I took time today to look into this.
The name ‘RTC Backup Battery’ is actually misleading: it not only powers the RTC module in the Apollo3 chip, but it powers the complete Apollo3 chip. (VCC1) This starts as soon as you remove the USB and the LIPO battery. Attached is a chart that shows the different discharge times/speeds.
The difference in discharge rate between using the library V1.2.3 or the V2.2.0 is actually neglectable, BUT there is a very important aspect to take into account. See below.
The more internal Apollo3 peripherals, SRAM and flash memory are disabled the less power consumption and thus the longer backup battery will last. With power savings, you actually only see one line in the chart, although both are plotted.

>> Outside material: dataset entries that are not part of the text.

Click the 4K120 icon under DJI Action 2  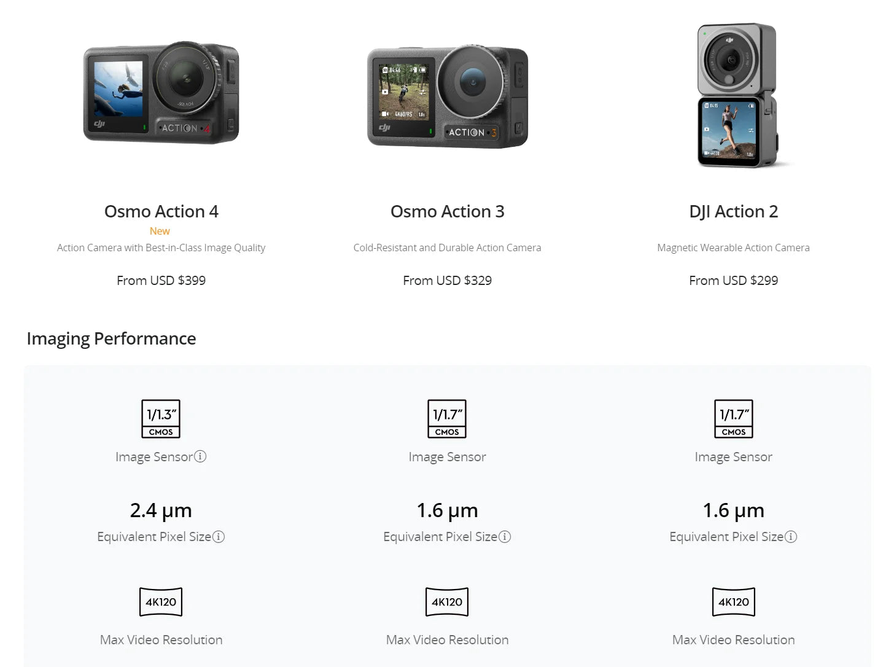click(733, 602)
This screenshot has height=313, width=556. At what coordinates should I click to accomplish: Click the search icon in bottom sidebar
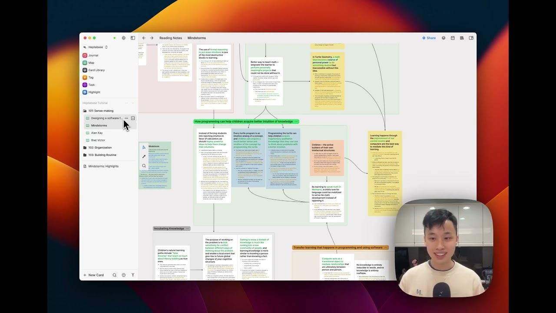tap(114, 275)
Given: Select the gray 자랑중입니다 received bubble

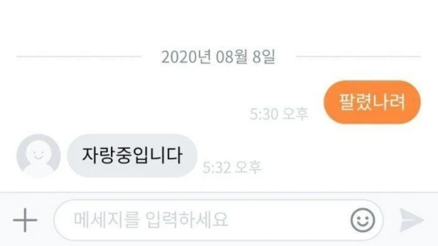Looking at the screenshot, I should pyautogui.click(x=132, y=156).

That is how close the results are between V1.2.3 and V 2.20. Without power saving, the time to discharge is MUCH shorter and you can see some difference between V1.2.3 and V 2.2.0, but that might also be because this test has not been done in a laboratory environment.
Only by testing, I was able to detect that as soon the RTC battery falls below ~2.3V, the RTC values are lost. In the chart, you can see that is already after 20 seconds without power saving !!
With power-saving, it takes a LONGER time. In the beginning, I see a big drop. I have tested for 50 minutes. In the first 2 minutes, the drop is on average 0.002V per second to 2.89V. From there it is on average 0,0001V per second. So in deep sleep with power savings, after ~ 100 minutes the battery would have reached 2.3V and thus we lose the RTC values.
The issue with V2.2.0 with OpenLog is that most of the power saving on the Apollo3 is NOT performed. Look in LowerPower.ino, function gotosleep(), none of the Apollo3 peripherals are powered disabled. The reason is the way the V2.x.x Sparkfun Apollo3 library interacts with the embedded mbed-os. A call to end(), either SPi / I2C / UART etc, is not causing the Apollo3 hardware layer (HAL) to de-initialize, and a begin() does not (re) initialize that HAL after wakeup and thus cause a crash if used after powered enable.
Note1:
The OpenLog backup battery should recharge itself within 20 minutes according to the information.
Note2 :
Just for reference, looking at the often used external DS3231 RTC module, the backup battery could last for years (How long will a DS1307 RTC run on a CR2032 coin cell battery? - Electrical Engineering Stack Exchange)
Attached also added the sketch that I used, in case others want to try this as well.